The day Sadie was born, Gabriela had felt like she had been catapulted down a long, twisted, sealed slide and spat out into a world that was bright and dazzling and fraught with danger. It was like being led by the hand into a magical garden, and then struck over the back of the head with a lead pipe.
She had been so prepared for the birth. The antenatal ward at the Whittington Hospital, the air thick with disinfectant, the same corridors of the same hospital she had walked down when Valentina first got sick, turning right towards the oncology unit where the doctors talked about ‘streamlined integrated pathways’ and ‘patient empowerment’ before pausing for breath long enough to hear her mother ask, ‘How long until I die?’
Not long after she told Tom she was pregnant, he had returned home one evening with a book the size of a bible, which promised to tell them everything they needed to know in preparation for the birth of their baby. And it did, right up until the point when the child arrived, a tiny screaming human dependent on them and them only: the moment at which any plans Gabriela might have had fell apart.
For all Gabriela’s panic, though, for all the sense that she simply wasn’t ready, Sadie seemed to know what to do. From the moment she lay in her mother’s arms, conscientiously showing up on her due date, it was as though it was Sadie who was leading the charge. It was as if, Gabriela had thought briefly, her daughter didn’t need her at all.
‘So this is your first pregnancy?’ the consultant asked as she and Ivan settled in her office in the private clinic he had insisted on. Gabriela held the doctor’s eye, not knowing then how much a scan could reveal, but understanding it would break patient confidentiality for the doctor to contradict anything she said, or reveal her in another way to Ivan who, though responsible for the fees, was not, after all, the patient.
Gabriela was still for a moment and then she nodded.
Turning suddenly to Ivan, she said, ‘I’m sorry, I’m really thirsty.
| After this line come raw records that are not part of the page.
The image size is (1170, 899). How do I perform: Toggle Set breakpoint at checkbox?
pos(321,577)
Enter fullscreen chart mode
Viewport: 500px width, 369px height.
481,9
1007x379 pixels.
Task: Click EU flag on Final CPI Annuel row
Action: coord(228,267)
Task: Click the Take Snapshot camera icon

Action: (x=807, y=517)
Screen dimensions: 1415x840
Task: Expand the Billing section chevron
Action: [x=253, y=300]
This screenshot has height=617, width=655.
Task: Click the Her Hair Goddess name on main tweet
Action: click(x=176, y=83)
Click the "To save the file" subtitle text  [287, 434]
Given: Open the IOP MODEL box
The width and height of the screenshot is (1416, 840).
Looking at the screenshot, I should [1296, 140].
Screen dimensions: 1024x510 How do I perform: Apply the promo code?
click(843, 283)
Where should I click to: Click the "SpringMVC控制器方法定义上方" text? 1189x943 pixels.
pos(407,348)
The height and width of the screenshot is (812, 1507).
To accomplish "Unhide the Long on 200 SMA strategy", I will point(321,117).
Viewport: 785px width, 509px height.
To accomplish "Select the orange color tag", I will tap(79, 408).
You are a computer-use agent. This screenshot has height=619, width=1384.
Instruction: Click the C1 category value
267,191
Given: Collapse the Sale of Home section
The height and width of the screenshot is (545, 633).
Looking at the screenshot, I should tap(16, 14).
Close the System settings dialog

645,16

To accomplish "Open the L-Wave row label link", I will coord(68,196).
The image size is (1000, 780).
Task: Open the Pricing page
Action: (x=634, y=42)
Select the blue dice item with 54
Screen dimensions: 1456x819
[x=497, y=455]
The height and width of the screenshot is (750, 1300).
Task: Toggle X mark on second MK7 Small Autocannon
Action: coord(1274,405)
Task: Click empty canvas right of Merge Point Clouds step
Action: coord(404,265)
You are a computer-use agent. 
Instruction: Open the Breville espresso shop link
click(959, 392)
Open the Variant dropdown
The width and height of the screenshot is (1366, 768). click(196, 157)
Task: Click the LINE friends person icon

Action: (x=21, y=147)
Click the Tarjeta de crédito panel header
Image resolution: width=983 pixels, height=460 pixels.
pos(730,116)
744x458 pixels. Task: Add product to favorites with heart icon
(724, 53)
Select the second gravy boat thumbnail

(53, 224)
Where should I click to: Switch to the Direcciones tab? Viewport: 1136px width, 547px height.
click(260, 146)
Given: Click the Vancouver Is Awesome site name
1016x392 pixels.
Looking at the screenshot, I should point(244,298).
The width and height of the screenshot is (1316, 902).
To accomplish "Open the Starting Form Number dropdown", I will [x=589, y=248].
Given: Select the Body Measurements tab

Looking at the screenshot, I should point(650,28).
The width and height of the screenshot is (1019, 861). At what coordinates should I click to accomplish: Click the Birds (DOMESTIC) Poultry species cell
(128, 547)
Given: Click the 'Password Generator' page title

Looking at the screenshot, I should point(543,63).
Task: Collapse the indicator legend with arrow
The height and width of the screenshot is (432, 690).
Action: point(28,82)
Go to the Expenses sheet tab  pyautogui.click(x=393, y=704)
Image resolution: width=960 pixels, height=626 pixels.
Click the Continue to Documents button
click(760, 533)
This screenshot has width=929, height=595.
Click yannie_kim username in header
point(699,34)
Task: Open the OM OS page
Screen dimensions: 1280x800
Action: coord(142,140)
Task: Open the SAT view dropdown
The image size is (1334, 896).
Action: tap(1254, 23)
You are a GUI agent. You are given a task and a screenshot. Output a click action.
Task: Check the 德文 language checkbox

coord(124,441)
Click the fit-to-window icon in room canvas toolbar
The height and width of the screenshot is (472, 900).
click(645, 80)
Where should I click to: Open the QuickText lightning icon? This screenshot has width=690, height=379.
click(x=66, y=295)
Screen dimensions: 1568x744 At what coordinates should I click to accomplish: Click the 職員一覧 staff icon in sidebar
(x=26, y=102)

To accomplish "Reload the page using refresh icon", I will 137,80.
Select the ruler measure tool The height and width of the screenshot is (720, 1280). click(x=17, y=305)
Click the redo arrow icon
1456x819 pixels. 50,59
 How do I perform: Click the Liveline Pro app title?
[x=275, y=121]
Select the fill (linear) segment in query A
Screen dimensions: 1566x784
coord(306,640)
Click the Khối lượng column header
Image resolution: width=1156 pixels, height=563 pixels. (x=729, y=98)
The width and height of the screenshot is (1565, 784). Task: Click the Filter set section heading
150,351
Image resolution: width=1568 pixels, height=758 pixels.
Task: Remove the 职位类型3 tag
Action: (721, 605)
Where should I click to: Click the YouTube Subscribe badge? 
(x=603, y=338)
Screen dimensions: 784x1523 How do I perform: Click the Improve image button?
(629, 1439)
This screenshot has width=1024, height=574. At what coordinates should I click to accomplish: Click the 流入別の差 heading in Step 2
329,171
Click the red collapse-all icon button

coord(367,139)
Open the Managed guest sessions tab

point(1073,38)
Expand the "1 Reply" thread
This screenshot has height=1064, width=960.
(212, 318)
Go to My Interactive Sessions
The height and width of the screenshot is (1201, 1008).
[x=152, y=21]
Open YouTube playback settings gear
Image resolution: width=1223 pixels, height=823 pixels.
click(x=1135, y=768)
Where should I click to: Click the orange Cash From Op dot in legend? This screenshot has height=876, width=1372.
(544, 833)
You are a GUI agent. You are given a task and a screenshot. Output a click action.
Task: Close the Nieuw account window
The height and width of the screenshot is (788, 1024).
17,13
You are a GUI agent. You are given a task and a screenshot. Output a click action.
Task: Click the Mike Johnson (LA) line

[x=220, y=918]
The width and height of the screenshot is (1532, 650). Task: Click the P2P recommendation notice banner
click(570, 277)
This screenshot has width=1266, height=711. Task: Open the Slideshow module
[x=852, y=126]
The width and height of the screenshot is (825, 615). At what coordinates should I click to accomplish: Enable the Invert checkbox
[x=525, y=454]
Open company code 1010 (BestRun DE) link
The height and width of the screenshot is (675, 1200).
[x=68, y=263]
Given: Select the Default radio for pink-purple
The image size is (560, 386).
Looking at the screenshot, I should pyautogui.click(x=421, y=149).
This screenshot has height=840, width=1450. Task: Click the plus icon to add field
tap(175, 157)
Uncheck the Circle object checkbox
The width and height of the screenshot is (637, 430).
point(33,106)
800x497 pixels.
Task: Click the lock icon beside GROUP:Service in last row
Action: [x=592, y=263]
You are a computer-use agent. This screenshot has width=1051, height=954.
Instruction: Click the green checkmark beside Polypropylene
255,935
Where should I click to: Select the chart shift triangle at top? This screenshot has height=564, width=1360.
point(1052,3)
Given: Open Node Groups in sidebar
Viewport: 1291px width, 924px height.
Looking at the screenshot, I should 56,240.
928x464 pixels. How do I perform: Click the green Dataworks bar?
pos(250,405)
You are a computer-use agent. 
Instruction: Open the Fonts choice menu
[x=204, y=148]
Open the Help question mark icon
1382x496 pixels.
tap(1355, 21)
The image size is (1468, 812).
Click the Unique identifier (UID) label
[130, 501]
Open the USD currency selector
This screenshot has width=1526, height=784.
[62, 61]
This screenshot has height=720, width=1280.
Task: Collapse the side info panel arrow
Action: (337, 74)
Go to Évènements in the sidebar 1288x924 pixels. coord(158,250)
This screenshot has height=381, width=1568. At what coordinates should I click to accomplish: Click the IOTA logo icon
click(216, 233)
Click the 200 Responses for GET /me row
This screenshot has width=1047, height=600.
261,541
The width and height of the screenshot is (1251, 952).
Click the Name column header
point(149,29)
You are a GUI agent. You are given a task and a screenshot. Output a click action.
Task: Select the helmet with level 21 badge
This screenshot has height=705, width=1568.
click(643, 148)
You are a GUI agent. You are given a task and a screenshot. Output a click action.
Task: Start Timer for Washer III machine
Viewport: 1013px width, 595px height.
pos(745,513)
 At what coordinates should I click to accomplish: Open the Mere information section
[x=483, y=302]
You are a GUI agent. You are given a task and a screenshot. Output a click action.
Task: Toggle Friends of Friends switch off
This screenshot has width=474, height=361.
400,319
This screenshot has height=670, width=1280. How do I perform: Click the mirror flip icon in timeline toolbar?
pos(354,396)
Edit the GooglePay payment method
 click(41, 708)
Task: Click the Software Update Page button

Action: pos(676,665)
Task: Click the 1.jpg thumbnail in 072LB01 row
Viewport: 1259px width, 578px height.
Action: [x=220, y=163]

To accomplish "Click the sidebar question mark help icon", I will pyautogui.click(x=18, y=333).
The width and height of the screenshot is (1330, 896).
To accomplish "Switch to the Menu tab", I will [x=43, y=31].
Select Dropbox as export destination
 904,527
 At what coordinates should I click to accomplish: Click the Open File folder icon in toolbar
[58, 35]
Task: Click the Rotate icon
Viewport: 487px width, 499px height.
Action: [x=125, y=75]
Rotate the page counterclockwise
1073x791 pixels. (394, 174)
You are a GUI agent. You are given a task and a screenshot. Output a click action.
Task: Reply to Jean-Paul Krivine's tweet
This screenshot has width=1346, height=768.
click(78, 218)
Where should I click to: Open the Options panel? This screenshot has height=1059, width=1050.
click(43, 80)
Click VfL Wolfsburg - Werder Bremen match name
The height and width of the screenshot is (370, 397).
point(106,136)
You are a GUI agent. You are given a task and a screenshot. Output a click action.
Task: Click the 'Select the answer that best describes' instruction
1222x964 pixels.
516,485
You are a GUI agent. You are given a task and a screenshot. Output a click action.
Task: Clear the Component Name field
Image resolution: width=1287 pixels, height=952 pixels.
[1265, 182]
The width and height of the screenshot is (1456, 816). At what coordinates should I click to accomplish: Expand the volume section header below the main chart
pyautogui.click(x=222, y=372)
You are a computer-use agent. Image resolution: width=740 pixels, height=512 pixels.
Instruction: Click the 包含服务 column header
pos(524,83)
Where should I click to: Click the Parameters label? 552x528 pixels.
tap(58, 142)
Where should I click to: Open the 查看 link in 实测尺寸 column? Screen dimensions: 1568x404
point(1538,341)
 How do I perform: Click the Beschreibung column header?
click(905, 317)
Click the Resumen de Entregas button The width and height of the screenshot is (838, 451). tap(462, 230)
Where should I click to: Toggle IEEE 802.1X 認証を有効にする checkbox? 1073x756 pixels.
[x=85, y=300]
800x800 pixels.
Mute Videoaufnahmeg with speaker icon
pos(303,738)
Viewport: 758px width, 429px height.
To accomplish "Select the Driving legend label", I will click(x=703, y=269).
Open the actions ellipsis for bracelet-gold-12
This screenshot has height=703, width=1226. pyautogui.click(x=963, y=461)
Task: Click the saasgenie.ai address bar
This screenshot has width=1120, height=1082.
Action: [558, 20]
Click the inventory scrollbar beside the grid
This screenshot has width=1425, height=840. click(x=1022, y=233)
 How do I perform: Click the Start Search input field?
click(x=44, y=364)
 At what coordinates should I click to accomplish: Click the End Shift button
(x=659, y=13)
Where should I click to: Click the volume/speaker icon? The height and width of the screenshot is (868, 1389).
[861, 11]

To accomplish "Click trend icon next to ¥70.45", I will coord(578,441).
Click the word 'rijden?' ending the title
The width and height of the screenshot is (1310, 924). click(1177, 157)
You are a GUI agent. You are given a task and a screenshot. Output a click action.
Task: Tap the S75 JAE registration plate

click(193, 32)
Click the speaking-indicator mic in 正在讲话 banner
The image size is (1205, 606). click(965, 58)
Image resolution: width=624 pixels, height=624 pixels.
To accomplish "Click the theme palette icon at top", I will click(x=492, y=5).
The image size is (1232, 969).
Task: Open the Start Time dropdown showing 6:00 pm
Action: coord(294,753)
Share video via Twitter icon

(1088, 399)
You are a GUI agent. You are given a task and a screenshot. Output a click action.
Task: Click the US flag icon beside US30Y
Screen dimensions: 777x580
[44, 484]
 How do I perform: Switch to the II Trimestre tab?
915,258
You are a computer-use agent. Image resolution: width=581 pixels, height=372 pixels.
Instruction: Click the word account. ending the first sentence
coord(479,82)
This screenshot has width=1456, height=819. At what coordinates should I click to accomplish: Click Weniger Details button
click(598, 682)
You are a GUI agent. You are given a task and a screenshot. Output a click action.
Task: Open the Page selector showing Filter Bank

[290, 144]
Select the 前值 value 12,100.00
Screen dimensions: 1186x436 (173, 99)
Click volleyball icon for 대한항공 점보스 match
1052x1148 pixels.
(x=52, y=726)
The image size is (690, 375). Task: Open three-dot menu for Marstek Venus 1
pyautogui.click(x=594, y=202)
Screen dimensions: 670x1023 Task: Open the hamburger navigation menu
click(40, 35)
Is there any chance you could grab me a bottle of water from the machine?’
He paused for a moment and she sensed a flicker of resentment at being given a chore – or perhaps he was wondering why she hadn’t accepted his offer of a drink five minutes earlier. But then, feeling the eyes of the doctor on him, he smiled stiffly. ‘Of course.’
As he left the room she leaned forward and said, as quietly as she could, ‘It’s not my first baby.’
The doctor didn’t flinch. ‘OK. Perhaps you and I should arrange an appointment for just the two of us? Next week?’
Gabriela nodded, taking the business card from the woman’s outstretched hand, just as the door handle rotated and Ivan walked back into the room.
‘The machine is broken. We’ll have to get some in a moment.’
‘There’s a fountain in the reception area,’ the doctor said, berating herself. ‘Sorry, I should have said.’
‘Is there something you’re not telling me?’ Ivan asked as she scrambled in her handbag in the doorway of the Portland, on their way out.
‘I can’t find my sunglasses,’ she said, panic rising in her voice as she searched for the oversized tortoiseshell frames she’d bought a couple of weeks earlier with money from her allowance.
‘You must have left them at home,’ he said and instinctively she pulled at her coat and wide-brimmed hat, feeling exposed in this central part of town.
‘I had them!’ she snapped, and the couple passing into the revolving doors started slightly at the sound of a raised voice.
‘Oh, they’re here.’ The relief jolted her back into the present, away from the possibility of her children, heading into town on a school trip, turning a corner and finding the mother who was supposed to be in Moscow standing just miles from their home, with a strange man.
When she turned to Ivan, her sunglasses now shielding her eyes, he was looking at her with a pained expression.
‘Gabriela, I’m worried about you.’
‘Oh, come on, I panicked because I’d lost my new glasses, it’s hardly something to—’
‘I’m not talking about your glasses,’ he said, pulling her arm gently so that they were facing one another in the street, people all around them.
‘Do you want this baby?’
‘What?’ Her voice was clipped. She moved closer to him. ‘What’s that supposed to mean?’
‘It’s a simple question.’
It was, and it stopped her dead. Do I want this baby?
‘Yes,’ she said, her head moving up and down of its own accord. ‘I do.’
‘Why?’
His voice was completely even as though it was the most natural question in the world.
‘Why what? For God’s sake, Ivan, you’re—’
He didn’t rise to her bait. ‘Why do you want this baby, Gabriela?’